Progressive Muskelentspannung: Funktionsweise
Wörtlich übersetzt heißt Progressive Entspannung: voranschreitende Entspannung. Hiermit wird der systematische Aspekt gut beschrieben. Mit Hilfe der dargestellten Technik wird Muskelgruppe für Muskelgruppe entspannt und dadurch ein sich vertiefender Ruhezustand erreicht. Das Training der Progressive n Muskelentspannung ist einfach zu erlernen. Das ursprüngliche Vorgehen war jedoch sehr zeitaufwendig, da Jacobson ein sehr detailliertes Üben empfiehlt und auch recht kleine Muskelgruppen einbezieht. Aus diesen Gründen wird das Training heute kaum noch in der ursprünglichen Weise praktiziert. Es gibt viele Abwandlungen, wobei das Grundprinzip der Progressive n Muskelentspannung jedoch gleich ist. Die verschiedenen Trainingsübungen unterscheiden sich vor allem in der Anzahl der einbezogenen Muskelgruppen. Bei den ausführlicheren Trainingsprogrammen wird meist ein Vorgehen gewählt, das die folgenden Muskelgruppen einbezieht: Hände und Unterarme, Oberarme, Stirn, Wangenpartie und Nase, Kiefer, Nacken und Hals, Brust, Schultern und Rücken, Bauchmuskulatur, Oberschenkel und Gesäßmuskeln, Unterschenkel und Füße.Progressive Muskelentspannung kann am besten in einem ruhigen Raum im Liegen oder im Sitzen durchgeführt werden. Nach einer Einleitung, meistens Aufmerksamkeitslenkung auf die Atmung, werden die Muskelgruppen (z.B. Hand und Unterarm durch Ballen der Faust) jeweils für 5 – 10 Sekunden angespannt. Das Anspannen sollte nicht zu stark sein (die Übung hat nichts mit Krafttraining zu tun!). Danach wird die Spannung wieder gelöst. Während der anschließenden Ruhephase von etwa 30 Sekunden vertieft sich die Entspannung „mit jedem Ausatmen“ etwas mehr. Die Aufmerksamkeit ist dabei auf die Empfindungen im jeweiligen Körperteil gerichtet. Diese Entspannungsphase wird als angenehm und wohltuend erlebt.
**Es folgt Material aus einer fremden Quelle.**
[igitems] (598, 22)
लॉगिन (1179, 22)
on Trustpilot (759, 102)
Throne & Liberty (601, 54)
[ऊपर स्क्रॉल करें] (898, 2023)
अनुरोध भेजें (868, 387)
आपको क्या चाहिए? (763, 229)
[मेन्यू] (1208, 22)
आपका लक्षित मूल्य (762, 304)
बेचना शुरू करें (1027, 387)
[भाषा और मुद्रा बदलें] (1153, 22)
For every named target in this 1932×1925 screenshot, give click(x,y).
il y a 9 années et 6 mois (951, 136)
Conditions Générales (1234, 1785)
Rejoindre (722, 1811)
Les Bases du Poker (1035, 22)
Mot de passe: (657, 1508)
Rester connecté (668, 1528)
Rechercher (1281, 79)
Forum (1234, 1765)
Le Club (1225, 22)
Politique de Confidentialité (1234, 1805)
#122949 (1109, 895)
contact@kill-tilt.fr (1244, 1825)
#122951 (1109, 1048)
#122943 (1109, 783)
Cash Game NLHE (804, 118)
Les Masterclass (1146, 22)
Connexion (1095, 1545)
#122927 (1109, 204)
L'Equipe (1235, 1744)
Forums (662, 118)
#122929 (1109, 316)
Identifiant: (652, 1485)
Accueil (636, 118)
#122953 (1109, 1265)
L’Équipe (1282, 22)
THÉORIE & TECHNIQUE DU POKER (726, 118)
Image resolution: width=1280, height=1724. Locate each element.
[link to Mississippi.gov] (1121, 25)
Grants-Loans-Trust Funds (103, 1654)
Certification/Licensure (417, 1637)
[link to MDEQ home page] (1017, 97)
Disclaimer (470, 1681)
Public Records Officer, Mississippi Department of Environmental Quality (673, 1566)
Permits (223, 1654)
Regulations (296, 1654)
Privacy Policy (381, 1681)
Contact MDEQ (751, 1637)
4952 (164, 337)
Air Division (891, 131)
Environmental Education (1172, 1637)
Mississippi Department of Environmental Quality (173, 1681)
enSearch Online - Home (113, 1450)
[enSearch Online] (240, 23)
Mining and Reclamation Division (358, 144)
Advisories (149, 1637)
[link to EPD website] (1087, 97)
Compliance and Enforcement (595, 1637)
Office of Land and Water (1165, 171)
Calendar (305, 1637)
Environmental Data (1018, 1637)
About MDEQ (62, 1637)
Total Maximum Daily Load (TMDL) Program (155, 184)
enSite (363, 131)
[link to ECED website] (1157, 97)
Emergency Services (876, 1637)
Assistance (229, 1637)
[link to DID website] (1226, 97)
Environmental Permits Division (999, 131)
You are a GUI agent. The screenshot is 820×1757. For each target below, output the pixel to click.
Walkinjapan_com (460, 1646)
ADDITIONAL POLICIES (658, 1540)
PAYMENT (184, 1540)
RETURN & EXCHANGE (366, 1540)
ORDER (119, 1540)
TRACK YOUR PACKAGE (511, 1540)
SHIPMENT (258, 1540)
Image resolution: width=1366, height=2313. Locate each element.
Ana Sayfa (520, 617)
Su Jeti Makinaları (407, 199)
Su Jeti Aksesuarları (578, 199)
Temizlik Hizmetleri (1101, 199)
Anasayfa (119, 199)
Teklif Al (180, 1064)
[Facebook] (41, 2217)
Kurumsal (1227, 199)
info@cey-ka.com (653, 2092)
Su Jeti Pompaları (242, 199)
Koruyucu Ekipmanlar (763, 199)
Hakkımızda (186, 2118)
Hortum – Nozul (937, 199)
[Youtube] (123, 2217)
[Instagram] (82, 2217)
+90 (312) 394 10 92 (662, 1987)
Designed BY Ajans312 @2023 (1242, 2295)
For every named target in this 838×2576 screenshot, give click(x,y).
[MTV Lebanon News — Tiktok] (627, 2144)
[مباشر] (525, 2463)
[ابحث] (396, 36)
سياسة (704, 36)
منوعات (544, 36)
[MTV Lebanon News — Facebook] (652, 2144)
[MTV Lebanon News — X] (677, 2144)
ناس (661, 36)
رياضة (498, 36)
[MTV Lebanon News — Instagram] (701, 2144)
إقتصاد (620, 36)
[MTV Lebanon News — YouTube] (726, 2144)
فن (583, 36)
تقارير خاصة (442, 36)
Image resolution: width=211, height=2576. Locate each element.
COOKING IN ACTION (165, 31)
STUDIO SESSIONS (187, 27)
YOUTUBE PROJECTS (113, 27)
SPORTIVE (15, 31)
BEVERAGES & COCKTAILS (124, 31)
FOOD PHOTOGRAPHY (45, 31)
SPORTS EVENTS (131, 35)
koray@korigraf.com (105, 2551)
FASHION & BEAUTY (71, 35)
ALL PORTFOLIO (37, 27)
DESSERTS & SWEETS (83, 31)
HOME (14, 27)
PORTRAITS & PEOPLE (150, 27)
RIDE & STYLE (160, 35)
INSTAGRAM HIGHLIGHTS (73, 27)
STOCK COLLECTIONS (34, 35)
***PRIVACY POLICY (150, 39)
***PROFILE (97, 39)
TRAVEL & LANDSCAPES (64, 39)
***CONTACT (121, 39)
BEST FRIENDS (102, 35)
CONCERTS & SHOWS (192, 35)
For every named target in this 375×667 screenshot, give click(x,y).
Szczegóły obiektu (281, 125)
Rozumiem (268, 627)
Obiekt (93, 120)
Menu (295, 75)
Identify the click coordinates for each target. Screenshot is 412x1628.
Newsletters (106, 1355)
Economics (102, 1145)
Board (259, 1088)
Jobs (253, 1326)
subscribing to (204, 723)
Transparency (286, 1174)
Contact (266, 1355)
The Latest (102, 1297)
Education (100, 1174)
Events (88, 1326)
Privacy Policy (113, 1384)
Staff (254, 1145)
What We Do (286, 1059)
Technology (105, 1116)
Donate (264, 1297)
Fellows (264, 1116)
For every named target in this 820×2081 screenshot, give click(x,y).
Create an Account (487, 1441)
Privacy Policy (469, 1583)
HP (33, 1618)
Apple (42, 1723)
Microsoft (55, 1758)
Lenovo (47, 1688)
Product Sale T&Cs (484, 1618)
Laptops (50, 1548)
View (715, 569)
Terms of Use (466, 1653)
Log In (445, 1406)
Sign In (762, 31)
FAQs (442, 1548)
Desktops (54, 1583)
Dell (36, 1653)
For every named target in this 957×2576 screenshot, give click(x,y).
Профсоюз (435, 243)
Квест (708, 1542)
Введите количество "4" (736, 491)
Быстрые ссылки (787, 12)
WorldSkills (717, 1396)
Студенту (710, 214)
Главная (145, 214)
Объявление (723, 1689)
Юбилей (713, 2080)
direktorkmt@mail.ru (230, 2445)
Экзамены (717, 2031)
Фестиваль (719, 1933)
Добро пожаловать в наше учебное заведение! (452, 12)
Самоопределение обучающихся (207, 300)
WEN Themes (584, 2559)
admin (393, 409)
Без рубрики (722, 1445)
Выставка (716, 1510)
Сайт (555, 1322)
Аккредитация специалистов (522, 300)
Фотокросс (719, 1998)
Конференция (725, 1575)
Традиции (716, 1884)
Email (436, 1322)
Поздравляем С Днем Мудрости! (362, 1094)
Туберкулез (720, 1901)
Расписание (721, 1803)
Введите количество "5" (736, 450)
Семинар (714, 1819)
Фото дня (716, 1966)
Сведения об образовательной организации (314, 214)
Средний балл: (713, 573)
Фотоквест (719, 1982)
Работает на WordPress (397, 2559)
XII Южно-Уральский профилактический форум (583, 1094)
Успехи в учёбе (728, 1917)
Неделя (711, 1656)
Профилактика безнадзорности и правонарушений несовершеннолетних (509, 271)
Danach sind die Muskelpartien des Oberarmes an der Reihe, dann die des Gesichtes, und nach und nach schreiten die Übungen über alle Muskelgruppen des Körpers voran.Durch die Konzentration auf die Entspannungsempfindungen lässt sich der Ruhezustand deutlich vertiefen. Viele Kursteilnehmer berichten nach der progressiven Muskelentspannung von Wärmegefühlen, angenehmer körperlicher Schwere, Prickeln oder Pulsieren oder einfach von einem wohltuenden Gefühl der Entspannung.